§ PROBLEM:
In the forum post below, which senator does Fox name as a Democrat who came out strongly against a public option?

§ PAGE EXTRACT:
◇ ◇ ◇ ◇ ◇ ◇ ◇
PostPosted: Sun Dec 13, 2009 6:39 pm    Post subject: Reply with quote

Fox wrote:


Yes. Corporate donations are easily tracked. It's no coincidence, for instance, that Max Baucus -- a Democrat who came out strongly against a public option -- also receives a huge amount from the health care industry. Senators, like all humans, are incentive-based creatures.


OK fair enough, though I would suspect that at least some of the people voting in favor of the public option are also getting donations from the insurance industry. Similarly, a savvy senator who doesn't favor a public option may coax donations for something he was going to do regardless.


Fox wrote:

That's fine. I'm not going to tell you to go vote Republican. I'm not even going to condemn you. I'll just point out that if the finalized reform bill ends up being an insurance industry handout rather than real reform, voters such as yourself will be partially to thank. If it's a good bill that really does make things better, then you'll have plenty to be happy about. And if it's a terrible bill that makes things worse, well, I'm sure you'll have justifications.
◇ ◇ ◇ ◇ ◇ ◇ ◇
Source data
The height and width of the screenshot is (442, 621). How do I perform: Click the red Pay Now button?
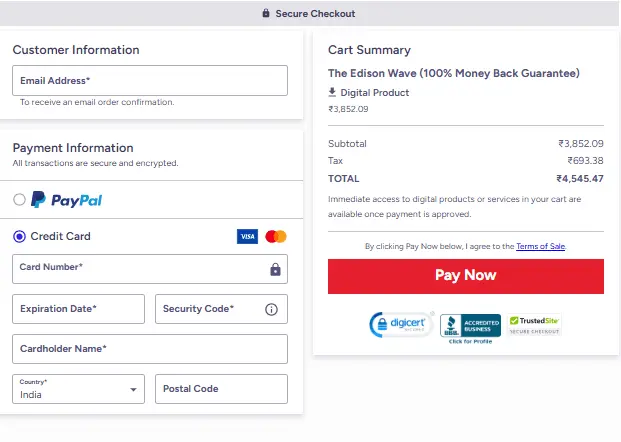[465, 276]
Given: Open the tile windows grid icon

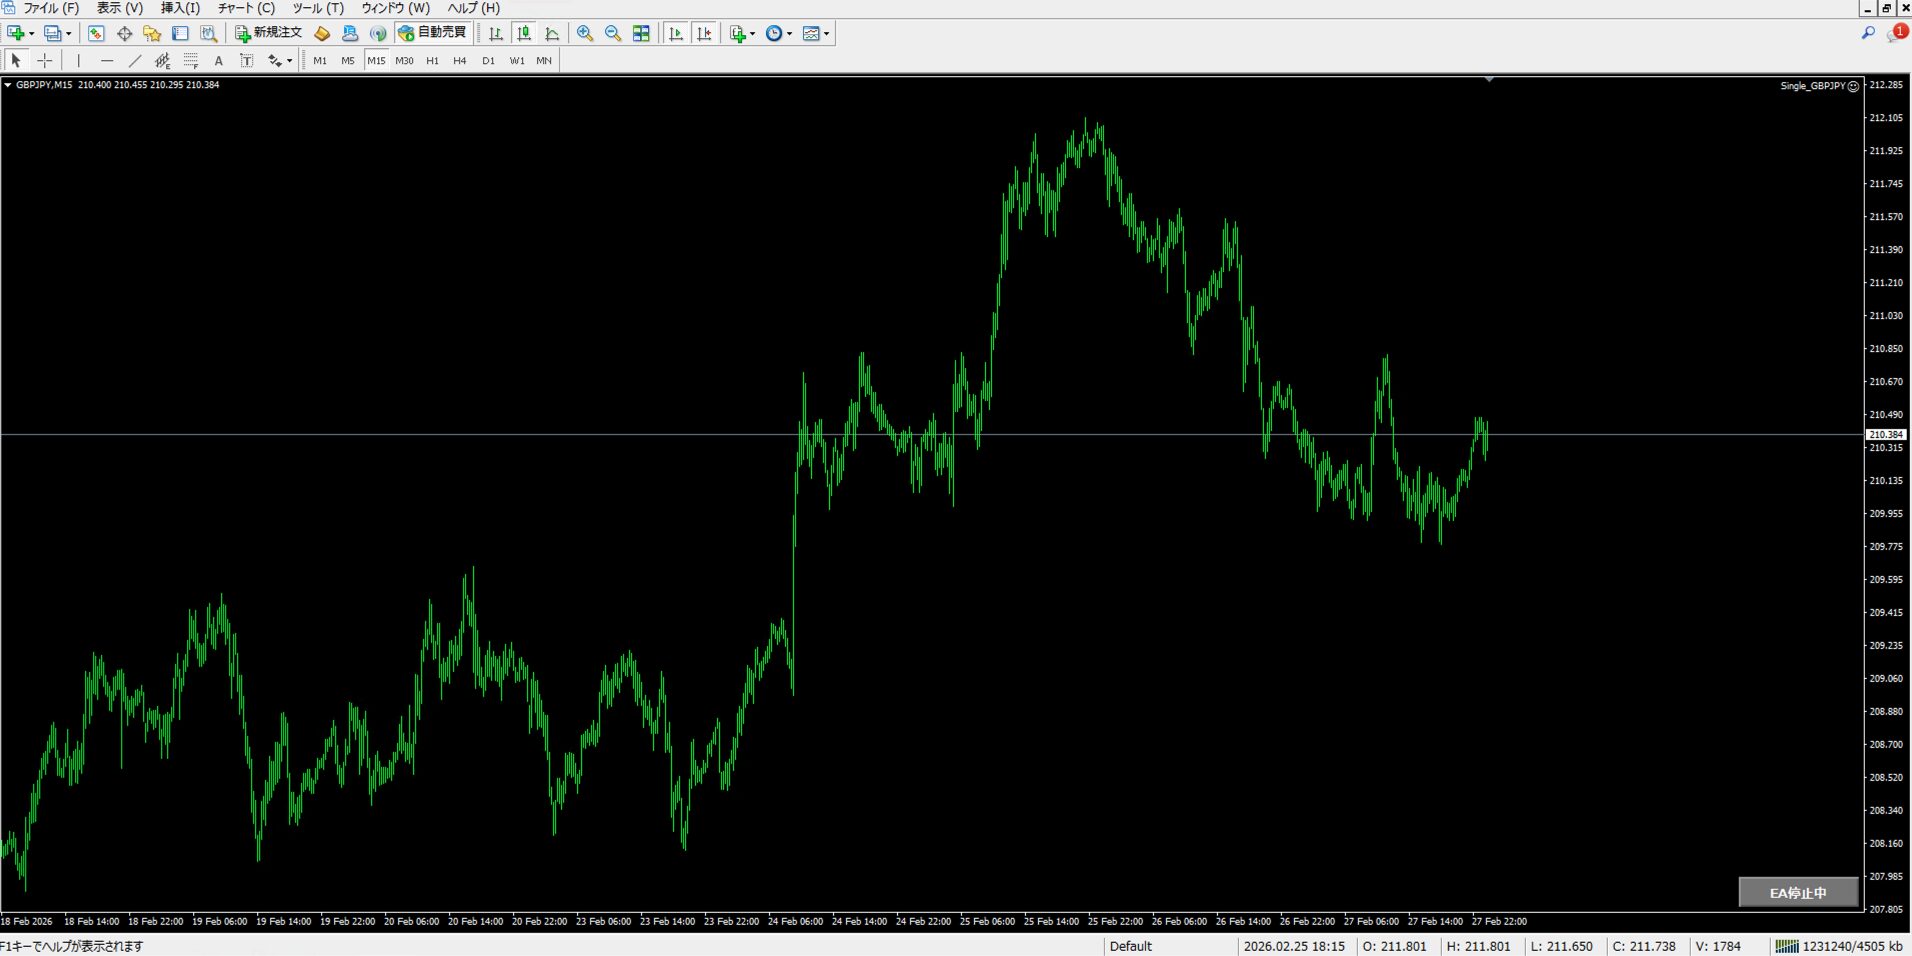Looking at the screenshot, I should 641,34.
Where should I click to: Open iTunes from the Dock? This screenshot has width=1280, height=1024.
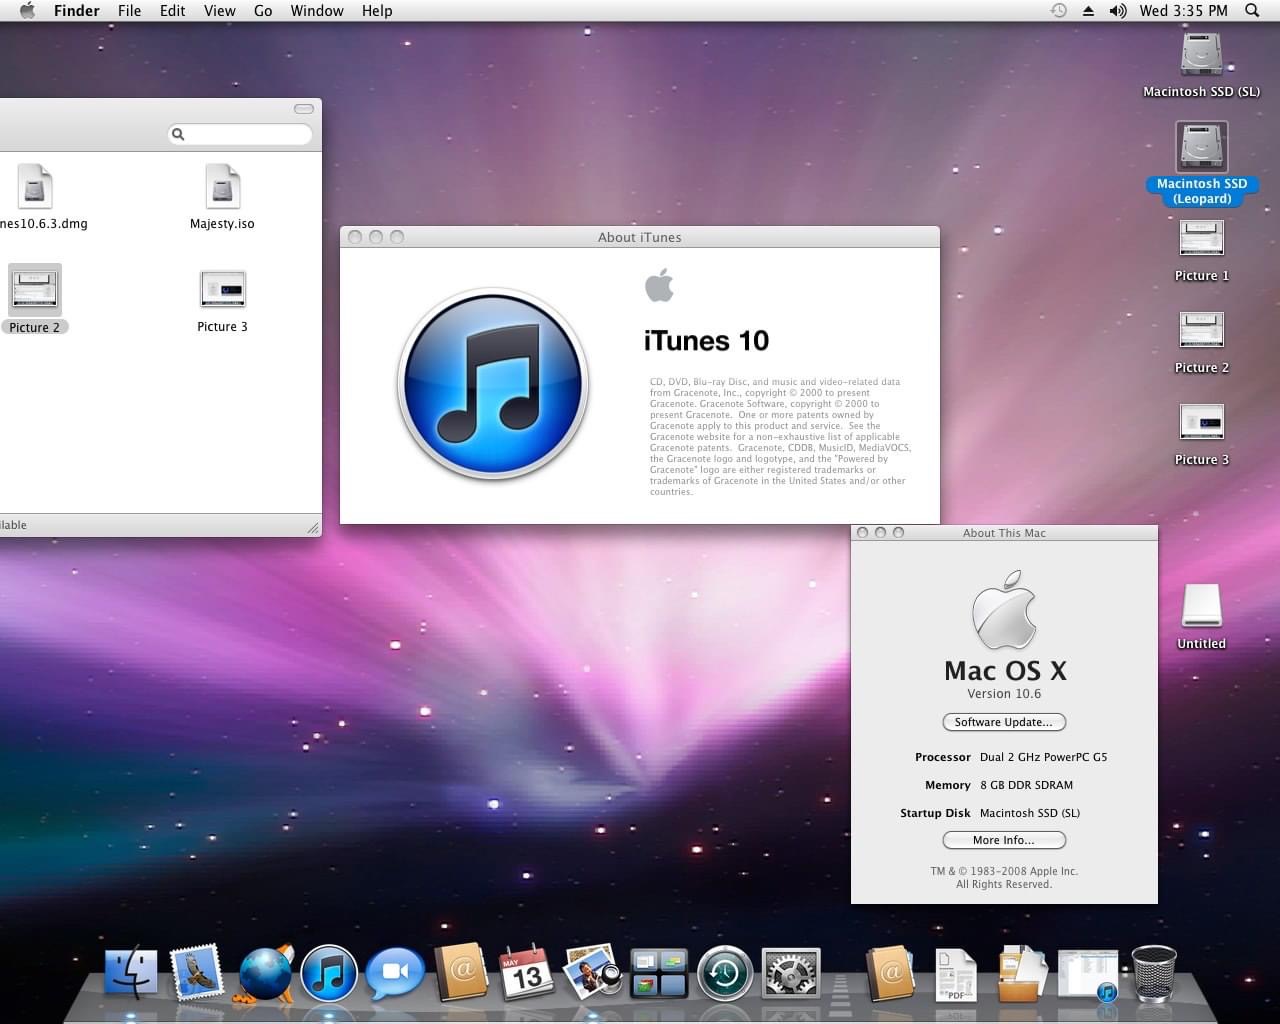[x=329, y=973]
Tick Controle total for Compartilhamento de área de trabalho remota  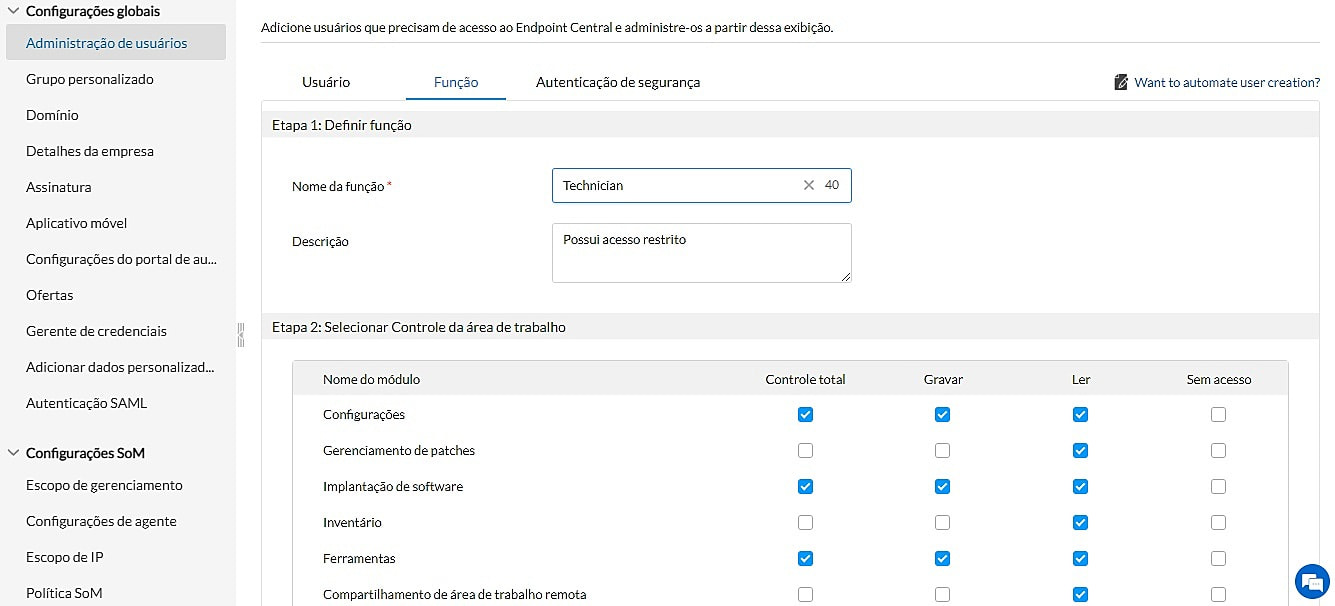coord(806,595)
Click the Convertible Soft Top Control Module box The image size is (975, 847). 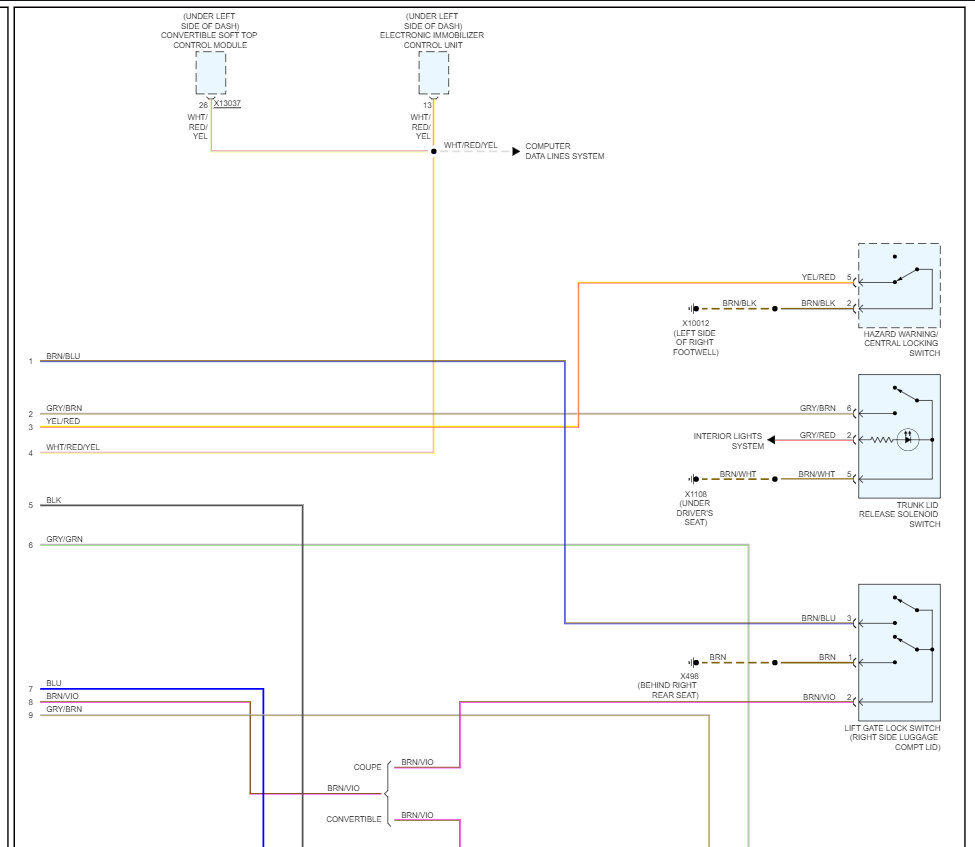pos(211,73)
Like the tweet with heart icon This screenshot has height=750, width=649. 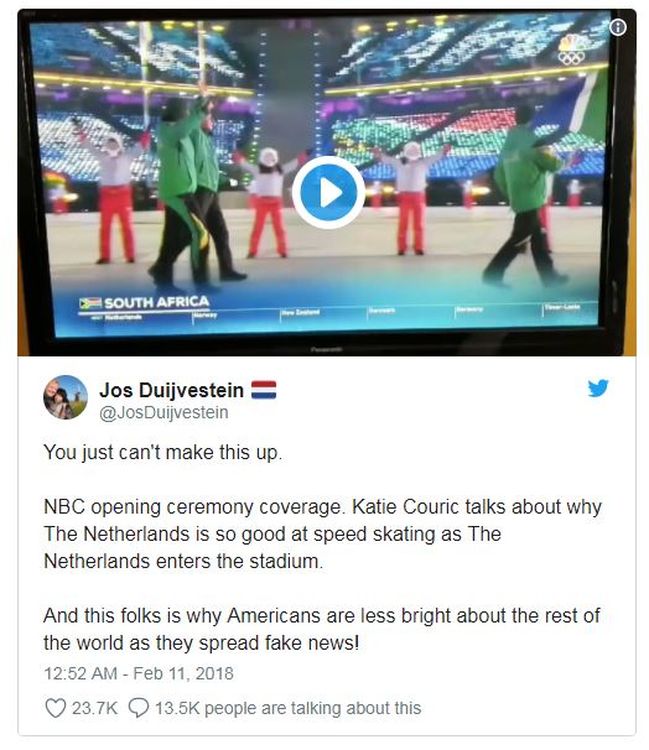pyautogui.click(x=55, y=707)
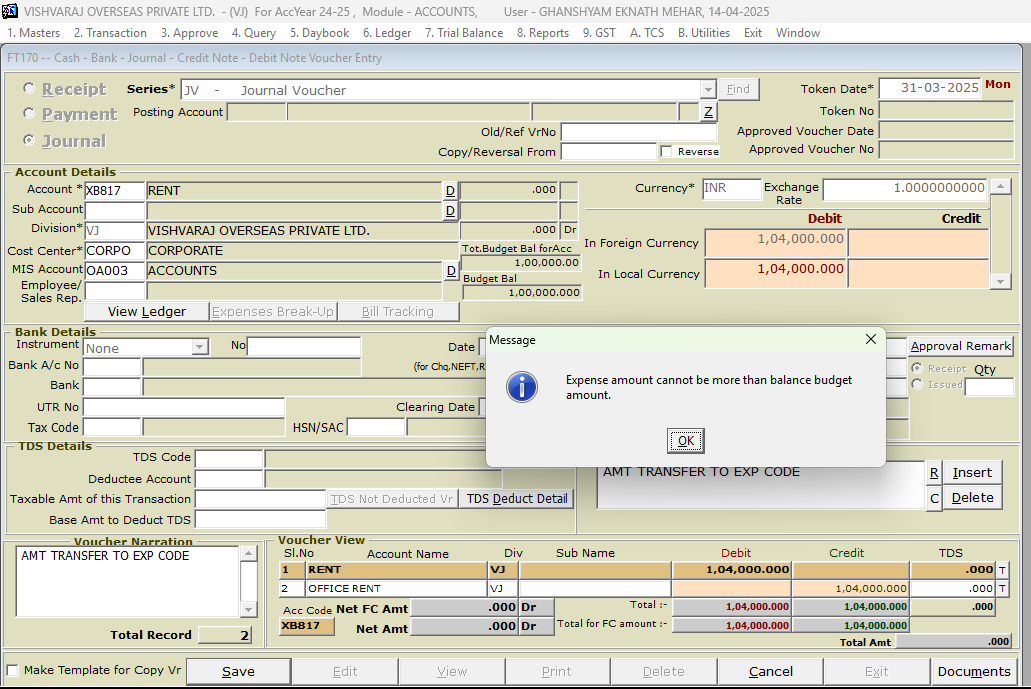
◇ ◇ ◇ ◇ ◇ ◇ ◇
§ EXERCISE RESPONSE:
Max Baucus